A dog in the wild
The longest I've had to wait for my dog Leela to come back to me after chasing something in the woods is eight minutes, but it felt like a lot longer. Rooted to the exact spot where she left me, knowing it was pointless to keep calling after her let alone go looking for her, I stood in the rain and stared into the trees, fully prepared to stay there for as long as it took for her to return.
My main worries: what if she injures herself and I don't know and can't find her? What if she chases whatever animal is running from her straight into a road? Her safety, I have to admit, was all I really cared about.
And then at the eight minute mark, she burst out of the trees and skidded to a halt right at my feet, looking wildly at me as though asking if I'd seen which way her prey went. So she was back, unharmed, and the animal - probably a muntjac or a deer - got away. All was well, I thought, and quickly leashed her again.
Though Leela loves to hunt and can almost keep up with a running greyhound, she isn't very adept at catching prey. Only once have I seen her kill an animal and that was a mole she had dug up, and I'm fairly sure it was by accident because she seemed more interested in playing with it than hurting or eating it. So for a long time I've been complacent about her chasing things, believing that since she has about a 0.01% success rate, she isn't doing any real harm to wildlife. This belief has been reinforced by the bad rap cats get for their bird-killing ways - I could think badly of people who let their cats roam freely while not batting an eyelid as my dog sent birds bursting out of bushes in a panic.
And then I joined Twitter. I've carefully made my feed into a place where I, as a pretty eco-illiterate person, can learn from writers and ecologists and conservationists. A cheat's education, but an education nonetheless.
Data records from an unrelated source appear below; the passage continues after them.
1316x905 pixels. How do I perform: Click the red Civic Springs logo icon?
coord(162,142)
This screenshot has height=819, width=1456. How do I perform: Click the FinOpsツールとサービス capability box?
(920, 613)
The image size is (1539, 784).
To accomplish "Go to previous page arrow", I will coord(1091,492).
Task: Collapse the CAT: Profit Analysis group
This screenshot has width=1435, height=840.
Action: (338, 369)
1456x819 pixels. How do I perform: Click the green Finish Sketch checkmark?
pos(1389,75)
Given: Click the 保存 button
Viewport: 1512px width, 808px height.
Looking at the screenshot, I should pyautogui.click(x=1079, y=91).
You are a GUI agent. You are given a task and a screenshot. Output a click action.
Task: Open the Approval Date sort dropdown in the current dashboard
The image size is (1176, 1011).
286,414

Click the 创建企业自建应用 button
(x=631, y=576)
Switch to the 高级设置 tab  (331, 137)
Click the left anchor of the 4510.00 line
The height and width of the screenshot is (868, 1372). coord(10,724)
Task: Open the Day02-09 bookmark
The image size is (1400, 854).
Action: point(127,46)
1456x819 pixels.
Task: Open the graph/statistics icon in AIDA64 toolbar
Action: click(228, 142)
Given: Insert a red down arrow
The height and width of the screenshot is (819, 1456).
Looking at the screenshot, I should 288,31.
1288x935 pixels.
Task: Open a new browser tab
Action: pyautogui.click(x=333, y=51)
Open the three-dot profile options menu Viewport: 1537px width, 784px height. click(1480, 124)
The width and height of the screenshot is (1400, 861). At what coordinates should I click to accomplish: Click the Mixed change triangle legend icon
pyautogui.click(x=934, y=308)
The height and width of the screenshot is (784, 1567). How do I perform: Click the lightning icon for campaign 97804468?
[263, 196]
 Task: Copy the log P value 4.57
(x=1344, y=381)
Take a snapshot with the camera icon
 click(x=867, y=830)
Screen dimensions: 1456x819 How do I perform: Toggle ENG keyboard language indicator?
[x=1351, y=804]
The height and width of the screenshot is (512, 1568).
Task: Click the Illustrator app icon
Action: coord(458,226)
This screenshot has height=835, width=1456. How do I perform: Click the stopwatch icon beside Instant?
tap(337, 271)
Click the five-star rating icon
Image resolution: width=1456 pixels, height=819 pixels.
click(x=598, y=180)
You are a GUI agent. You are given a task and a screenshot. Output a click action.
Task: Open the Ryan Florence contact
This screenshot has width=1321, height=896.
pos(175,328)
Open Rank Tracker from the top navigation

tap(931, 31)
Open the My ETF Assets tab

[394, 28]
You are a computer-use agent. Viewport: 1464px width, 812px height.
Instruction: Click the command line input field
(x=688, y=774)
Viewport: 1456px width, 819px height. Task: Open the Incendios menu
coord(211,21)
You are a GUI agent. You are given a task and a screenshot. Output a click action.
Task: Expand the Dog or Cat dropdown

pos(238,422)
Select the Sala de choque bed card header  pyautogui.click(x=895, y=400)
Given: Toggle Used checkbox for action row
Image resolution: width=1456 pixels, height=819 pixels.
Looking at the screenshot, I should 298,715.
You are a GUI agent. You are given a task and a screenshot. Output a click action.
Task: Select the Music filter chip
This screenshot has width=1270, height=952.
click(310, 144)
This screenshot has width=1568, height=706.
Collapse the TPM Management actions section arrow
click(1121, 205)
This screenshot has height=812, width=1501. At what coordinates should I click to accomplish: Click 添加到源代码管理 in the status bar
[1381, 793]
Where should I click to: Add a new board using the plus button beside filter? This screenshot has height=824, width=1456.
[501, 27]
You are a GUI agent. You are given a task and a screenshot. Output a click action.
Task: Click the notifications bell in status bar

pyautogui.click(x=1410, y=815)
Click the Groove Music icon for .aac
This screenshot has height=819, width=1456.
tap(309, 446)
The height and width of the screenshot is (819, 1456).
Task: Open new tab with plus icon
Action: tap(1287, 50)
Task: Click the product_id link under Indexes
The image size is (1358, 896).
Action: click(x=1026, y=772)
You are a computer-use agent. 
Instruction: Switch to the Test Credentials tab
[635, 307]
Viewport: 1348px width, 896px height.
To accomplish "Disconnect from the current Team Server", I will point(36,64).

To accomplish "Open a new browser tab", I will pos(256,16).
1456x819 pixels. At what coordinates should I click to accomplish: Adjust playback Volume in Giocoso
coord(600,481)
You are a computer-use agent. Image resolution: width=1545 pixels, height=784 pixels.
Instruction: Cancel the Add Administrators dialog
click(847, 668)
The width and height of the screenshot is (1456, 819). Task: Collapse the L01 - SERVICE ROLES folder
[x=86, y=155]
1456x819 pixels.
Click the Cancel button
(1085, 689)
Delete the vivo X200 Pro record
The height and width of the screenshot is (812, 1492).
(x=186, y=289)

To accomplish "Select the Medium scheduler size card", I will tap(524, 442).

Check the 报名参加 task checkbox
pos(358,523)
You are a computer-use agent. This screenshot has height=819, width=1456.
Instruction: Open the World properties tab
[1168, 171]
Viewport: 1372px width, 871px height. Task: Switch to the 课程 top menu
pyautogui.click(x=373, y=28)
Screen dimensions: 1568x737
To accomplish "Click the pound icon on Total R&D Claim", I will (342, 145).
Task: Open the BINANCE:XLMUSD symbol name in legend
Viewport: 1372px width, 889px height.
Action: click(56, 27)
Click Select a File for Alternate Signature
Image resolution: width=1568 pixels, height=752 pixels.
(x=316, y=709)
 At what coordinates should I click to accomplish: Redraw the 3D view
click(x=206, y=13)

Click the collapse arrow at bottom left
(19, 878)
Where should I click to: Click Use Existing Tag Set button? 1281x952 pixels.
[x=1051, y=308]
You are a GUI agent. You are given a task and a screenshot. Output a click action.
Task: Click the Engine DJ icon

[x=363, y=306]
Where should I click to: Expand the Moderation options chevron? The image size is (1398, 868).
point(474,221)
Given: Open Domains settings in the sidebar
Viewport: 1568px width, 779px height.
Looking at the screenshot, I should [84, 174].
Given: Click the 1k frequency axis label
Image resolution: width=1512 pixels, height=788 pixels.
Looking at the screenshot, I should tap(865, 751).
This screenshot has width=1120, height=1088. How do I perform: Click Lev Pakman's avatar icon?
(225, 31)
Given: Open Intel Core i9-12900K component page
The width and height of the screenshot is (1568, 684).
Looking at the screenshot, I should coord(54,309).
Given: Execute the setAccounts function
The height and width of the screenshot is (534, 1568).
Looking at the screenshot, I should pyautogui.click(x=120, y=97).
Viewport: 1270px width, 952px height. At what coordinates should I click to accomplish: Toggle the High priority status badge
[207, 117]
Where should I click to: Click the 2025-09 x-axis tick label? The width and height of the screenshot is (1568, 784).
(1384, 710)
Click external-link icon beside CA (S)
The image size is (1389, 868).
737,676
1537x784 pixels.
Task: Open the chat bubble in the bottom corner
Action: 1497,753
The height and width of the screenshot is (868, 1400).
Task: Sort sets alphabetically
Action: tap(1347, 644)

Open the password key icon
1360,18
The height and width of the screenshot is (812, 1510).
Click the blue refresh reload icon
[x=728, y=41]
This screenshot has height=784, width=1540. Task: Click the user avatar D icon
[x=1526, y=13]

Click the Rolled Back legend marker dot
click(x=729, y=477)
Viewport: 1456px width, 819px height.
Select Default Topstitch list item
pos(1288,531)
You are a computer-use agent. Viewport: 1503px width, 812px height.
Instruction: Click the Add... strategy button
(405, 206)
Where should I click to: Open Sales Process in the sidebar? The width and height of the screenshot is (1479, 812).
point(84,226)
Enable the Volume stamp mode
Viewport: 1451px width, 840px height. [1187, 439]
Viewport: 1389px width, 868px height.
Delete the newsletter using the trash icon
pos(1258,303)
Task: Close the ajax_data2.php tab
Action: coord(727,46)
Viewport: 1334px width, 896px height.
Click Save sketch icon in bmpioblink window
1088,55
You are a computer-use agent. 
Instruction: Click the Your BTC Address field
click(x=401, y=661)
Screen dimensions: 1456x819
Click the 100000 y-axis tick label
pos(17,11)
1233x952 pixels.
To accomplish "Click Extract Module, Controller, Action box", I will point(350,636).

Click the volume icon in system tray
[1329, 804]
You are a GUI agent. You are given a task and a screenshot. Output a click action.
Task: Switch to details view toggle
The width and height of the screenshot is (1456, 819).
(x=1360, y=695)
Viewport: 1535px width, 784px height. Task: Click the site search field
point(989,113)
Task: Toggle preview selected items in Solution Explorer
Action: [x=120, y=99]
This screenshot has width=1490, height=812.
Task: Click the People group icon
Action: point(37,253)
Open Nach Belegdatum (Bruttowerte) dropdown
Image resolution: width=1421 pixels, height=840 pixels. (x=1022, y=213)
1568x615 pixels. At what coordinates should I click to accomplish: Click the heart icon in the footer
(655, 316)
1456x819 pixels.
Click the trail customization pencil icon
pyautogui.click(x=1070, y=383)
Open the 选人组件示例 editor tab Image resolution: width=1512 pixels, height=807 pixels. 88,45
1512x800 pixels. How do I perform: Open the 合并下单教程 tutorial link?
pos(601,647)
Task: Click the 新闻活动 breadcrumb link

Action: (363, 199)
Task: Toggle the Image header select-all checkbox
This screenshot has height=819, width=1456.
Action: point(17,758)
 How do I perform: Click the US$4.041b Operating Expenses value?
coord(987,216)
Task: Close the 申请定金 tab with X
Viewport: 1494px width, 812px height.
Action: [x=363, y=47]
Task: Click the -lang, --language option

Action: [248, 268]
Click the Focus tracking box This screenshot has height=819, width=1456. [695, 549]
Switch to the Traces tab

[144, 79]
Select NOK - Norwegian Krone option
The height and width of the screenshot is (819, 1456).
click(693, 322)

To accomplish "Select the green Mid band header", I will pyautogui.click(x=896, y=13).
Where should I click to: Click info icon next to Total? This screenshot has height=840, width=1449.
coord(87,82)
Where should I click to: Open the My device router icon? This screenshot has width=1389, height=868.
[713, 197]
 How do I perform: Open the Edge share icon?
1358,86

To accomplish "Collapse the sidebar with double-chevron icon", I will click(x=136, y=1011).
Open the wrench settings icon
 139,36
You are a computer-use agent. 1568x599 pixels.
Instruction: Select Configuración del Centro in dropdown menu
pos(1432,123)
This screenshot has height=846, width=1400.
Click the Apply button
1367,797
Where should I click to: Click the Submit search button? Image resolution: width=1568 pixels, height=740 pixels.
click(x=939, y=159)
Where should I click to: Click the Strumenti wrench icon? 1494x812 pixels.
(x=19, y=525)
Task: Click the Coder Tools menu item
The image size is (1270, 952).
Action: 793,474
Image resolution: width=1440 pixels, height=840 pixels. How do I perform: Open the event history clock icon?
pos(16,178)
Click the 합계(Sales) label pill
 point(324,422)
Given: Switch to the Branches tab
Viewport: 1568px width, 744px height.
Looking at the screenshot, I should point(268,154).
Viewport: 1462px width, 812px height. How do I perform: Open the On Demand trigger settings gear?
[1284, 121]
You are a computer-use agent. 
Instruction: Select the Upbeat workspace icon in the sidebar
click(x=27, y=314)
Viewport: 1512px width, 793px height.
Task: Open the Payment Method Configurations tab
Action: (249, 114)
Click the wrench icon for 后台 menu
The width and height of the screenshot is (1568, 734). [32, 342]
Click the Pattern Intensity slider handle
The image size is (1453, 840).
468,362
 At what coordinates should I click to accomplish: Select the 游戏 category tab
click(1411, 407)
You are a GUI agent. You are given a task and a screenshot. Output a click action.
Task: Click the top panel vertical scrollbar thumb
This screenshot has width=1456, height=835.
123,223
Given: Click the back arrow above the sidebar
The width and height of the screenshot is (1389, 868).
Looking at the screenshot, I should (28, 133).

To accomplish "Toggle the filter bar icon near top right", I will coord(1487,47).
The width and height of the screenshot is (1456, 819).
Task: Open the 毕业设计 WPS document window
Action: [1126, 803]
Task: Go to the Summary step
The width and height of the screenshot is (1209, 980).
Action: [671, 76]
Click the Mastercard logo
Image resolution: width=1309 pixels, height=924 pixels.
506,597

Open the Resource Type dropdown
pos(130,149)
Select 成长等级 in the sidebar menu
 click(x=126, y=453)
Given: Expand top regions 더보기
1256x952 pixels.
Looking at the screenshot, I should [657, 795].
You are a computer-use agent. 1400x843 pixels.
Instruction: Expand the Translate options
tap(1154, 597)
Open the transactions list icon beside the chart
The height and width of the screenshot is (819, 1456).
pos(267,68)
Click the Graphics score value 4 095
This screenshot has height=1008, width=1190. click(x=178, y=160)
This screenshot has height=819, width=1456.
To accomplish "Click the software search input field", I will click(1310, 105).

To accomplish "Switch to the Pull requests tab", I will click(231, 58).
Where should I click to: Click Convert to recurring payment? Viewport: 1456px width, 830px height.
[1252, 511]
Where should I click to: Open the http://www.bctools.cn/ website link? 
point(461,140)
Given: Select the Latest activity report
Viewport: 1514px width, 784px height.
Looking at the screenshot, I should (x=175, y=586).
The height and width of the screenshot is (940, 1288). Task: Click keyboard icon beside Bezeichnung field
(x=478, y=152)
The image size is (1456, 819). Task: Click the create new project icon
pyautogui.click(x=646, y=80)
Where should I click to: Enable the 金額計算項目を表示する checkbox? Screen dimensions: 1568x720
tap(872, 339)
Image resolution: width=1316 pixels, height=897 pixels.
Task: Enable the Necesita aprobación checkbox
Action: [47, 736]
Sometimes the knowledge I gain this way comes filtered through some very strong opinions, which can distract you with feelings of defensiveness or trying to stop your eyes from rolling too hard.
Recently, I encountered a Twitter thread that, once I had overcome the furious tirades against dogs and their owners, had an important point to make: dogs running loose on beaches can be a massive disturbance to wading birds, the ones that like to settle in the soft wet sand when the tide has just gone out and find food. This was a (unhappy) revelation. My dog could in fact negatively impact birds even if she didn't catch or kill any of them.
And if that were the case for waders, what about the muntjac or deer she had chased for so many agonising minutes through the woods? What about when she is just play-chasing, with no real intent, but all the same she startles a blackbird or a goose or a robin? Is my dog actually wreaking ecological mayhem everywhere she goes? And am I in fact the enemy of wildlife by letting her loose anywhere when nature is already so embattled?
Some people will no doubt say: Yes, you are, and she is. They might say: You should learn to take joy from nature instead of a pet. Somebody has said this to me, in fact. But for me - as for many people - my love of nature is bound up with my love of my dog.
It was only when Leela barrelled into my life several years ago that I started walking a lot, which led me to pay much more attention to my surroundings. At first, it was mainly about looking out for hazards: things the dog might eat off the ground, animals she might chase, bushes she might get stuck in if she decided she just had to investigate the interior. I still look out for all those things, of course, but over time I developed an additional layer of attentiveness, using our walks as opportunities to observe the activities of birds and insects, to look closely at the texture of tree trunks and the shapes of leaves. I've been worried about climate change and the destruction of habitats for my whole adult life, but it is only in the last few years that my thoughts hooked on to the world in front of me. Before that, it was some world out there that I was worried about.
So my dog has, quite directly, led to an increase in my care for my local environments. Which makes her disturbance of their non-human inhabitants all the more distressing. Yet, I can't commit to never let her loose where she might disturb wildlife - of which I hope there will be more and more in the future - because she has needs too and I take my duty to give her the best life she can have very seriously. I also can't commit to her being the last dog in my life for the sake of wildlife. There is no going back to a dog-free existence now. I don't need to read the studies of dogs boosting physical and mental health or the many pieces by people whose lives were basically saved by their canine companions to know life without a dog would, for me, be duller and lonelier.
What I can commit to, and what I think all dog-owners ought to commit to, is respecting any signs that ask you to keep your dog leashed, even if you can't see what wildlife they could be disturbing. I am supportive of a ban on dogs in nature reserves. Outside of those, I can commit to greater vigilance on behalf of wildlife, to exercise a new attentiveness to how mine and my dog's presence is affecting them and to minimise it where I can. Maybe not all animals are as sensitive to disturbance as waders, but this might be something dog-owners should strive to know more about, and adjust off-leash time or walking routes accordingly. If we can't live without our dogs, we need to learn how be good to them without being obliviously bad for other animals.